Optimizing Online Advertising with Multi-Armed Bandits: Mitigating the Cold Start Problem under Auction Dynamics
Anastasiia Soboleva, Andrey Pudovikov, Roman Snetkov, Alina Babenko, Egor Samosvat, Yuriy Dorn
TL;DR
This paper tackles the cold-start problem in online advertising by modeling multi-slot pay-per-click auctions as a PBM-based multi-armed bandit problem and introducing AuctionUCB-PBM, a UCB-like algorithm that accounts for positional visibility. It provides a finite-time upper bound on budget regret and demonstrates both synthetic and real-world validation, showing that the method improves long-term revenue while enabling controlled short-term exploration to avoid performance degradation. A key contribution is the integration of theory with practice, including a safe deployment strategy that blends baseline rankings with bandit exploration using a tail-focused approach and adjustable conservativeness. The work thus offers a practical, theoretically grounded solution for improving cold-start handling in large-scale online advertising platforms with multiple slots.
Abstract
Online advertising platforms often face a common challenge: the cold start problem.
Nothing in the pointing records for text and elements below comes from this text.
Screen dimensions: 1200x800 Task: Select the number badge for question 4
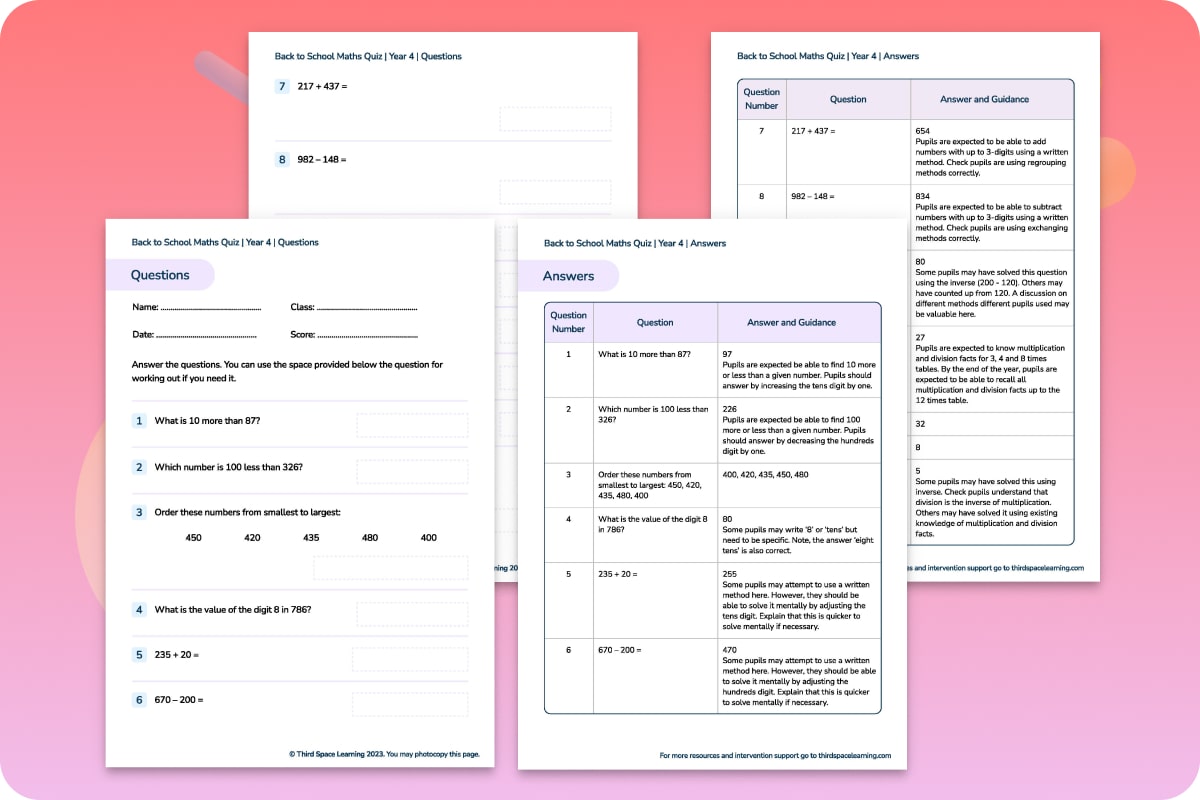pos(139,609)
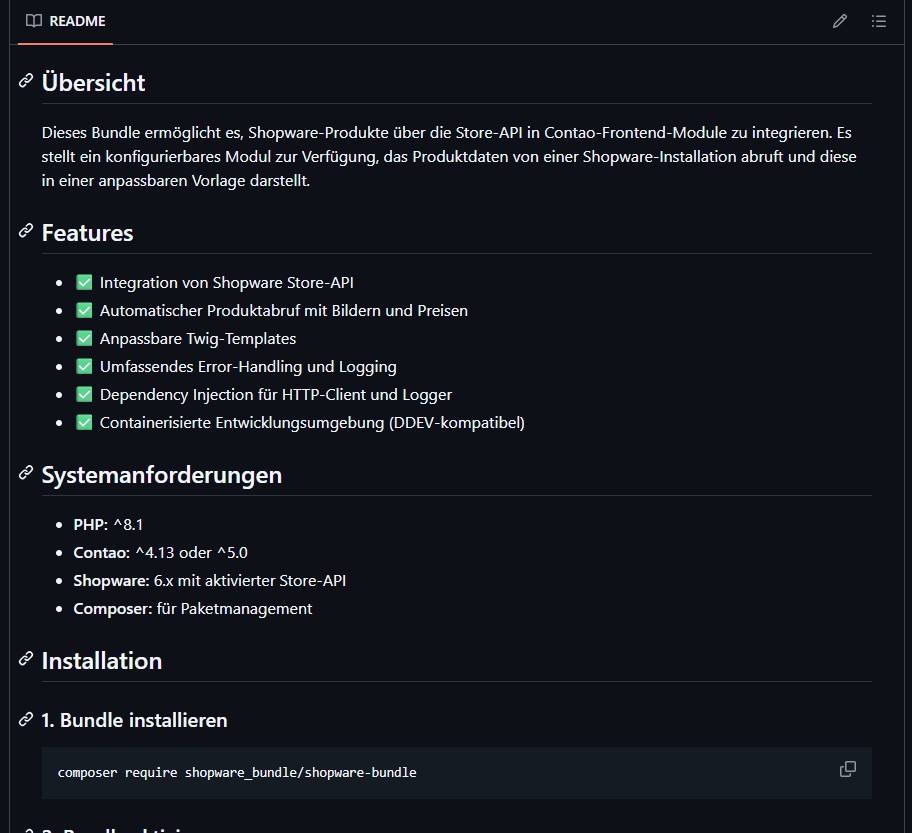Click the anchor icon beside '1. Bundle installieren'
Image resolution: width=912 pixels, height=833 pixels.
[24, 720]
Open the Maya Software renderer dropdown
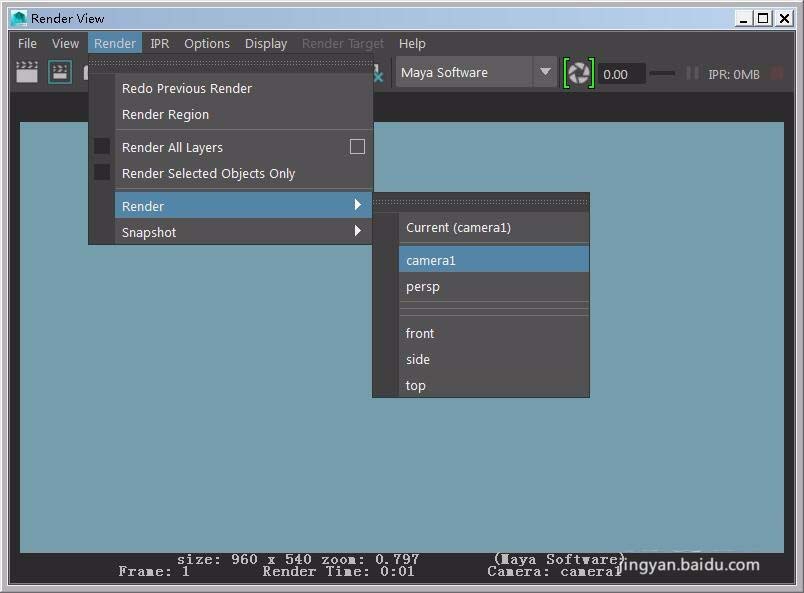 (x=545, y=72)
Insufficient behavioral data (clicks) makes accurate click-through rate (CTR) forecasting of new ads challenging. CTR for "old" items can also be significantly underestimated due to their early performance influencing their long-term behavior on the platform. The cold start problem has far-reaching implications for businesses, including missed long-term revenue opportunities. To mitigate this issue, we developed a UCB-like algorithm under multi-armed bandit (MAB) setting for positional-based model (PBM), specifically tailored to auction pay-per-click systems. Our proposed algorithm successfully combines theory and practice: we obtain theoretical upper estimates of budget regret, and conduct a series of experiments on synthetic and real-world data that confirm the applicability of the method on the real platform. In addition to increasing the platform's long-term profitability, we also propose a mechanism for maintaining short-term profits through controlled exploration and exploitation of items.